Smart City Coupe
The iconic Smart city car has its genesis in watchmaking rather than the automotive world, because the “father” of Smart was Hungarian-born entrepreneur Nicolas Hayek, creator of the cheap and trendy Swatch timepiece credited with reinvigorating Switzerland’s watch industry.
Hayek’s vision for a “Swatchmobile” featured interchangeable body panels, allowing buyers a wide choice of colors and finishes characteristic of Swatch watches. Original tenets also included pure electric and diesel-electric hybrid power, and a tiny “footprint” so two of the cars would occupy the space of one conventional sedan.
Swatch knew it couldn’t build the Smart car alone, however, and Mercedes-Benz became its production partner in the Micro Compact Car project in 1994. The stubby little car was based around what Smart called a Tridion safety cell, an exposed chassis-body frame encircling the cockpit and defining the exterior shape; on to this, the plastic body panels could be attached.

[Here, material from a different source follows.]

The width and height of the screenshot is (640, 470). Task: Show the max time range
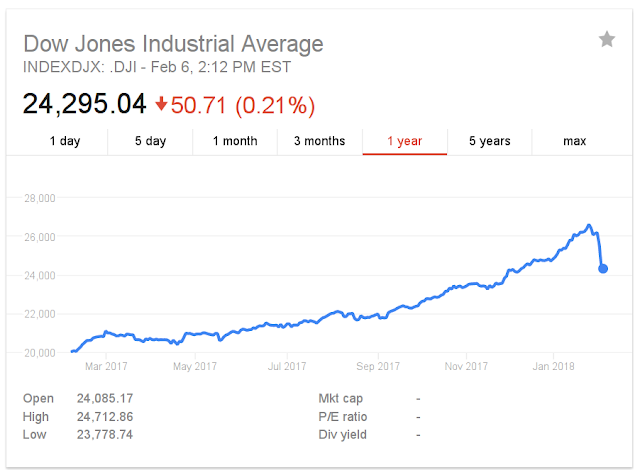click(574, 142)
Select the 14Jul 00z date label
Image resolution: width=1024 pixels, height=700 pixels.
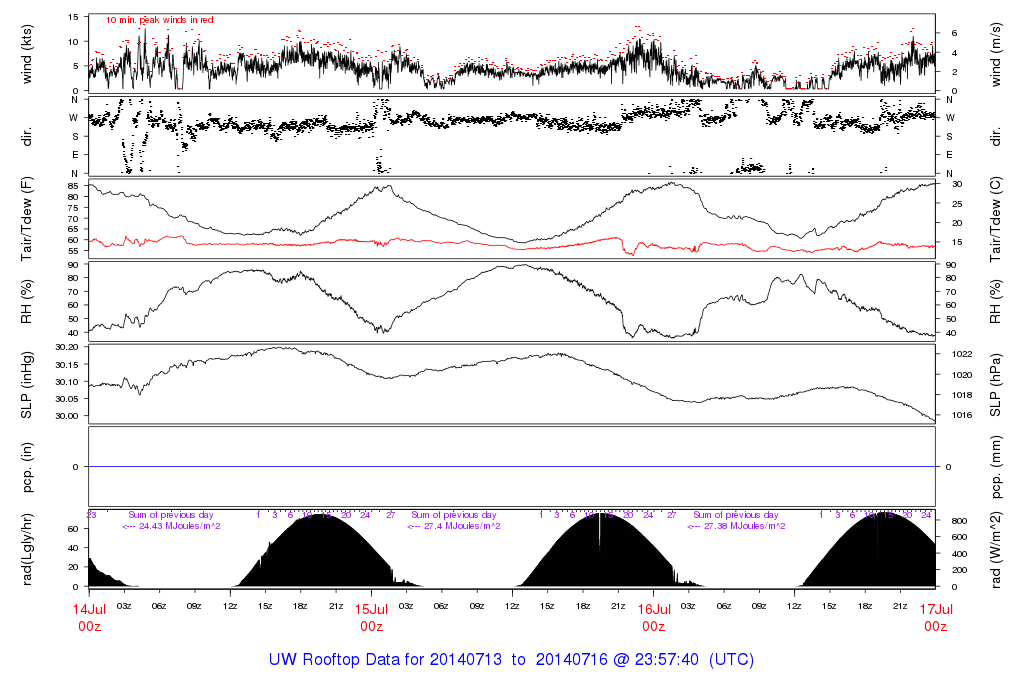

Mercedes-Benz developed a range of turbocharged three-cylinder engines for installation in the rear of the car, and all Smarts would come with a clutch-less transmission that could be driven in fully automatic or manual-shift modes. The car’s stability and effective crumple zones gained the Smart a creditable three-star rating in Euro NCAP crash protection tests. The MCC Smart was unveiled in 1998, but Hayek sold his 19 percent stake in the venture to Mercedes.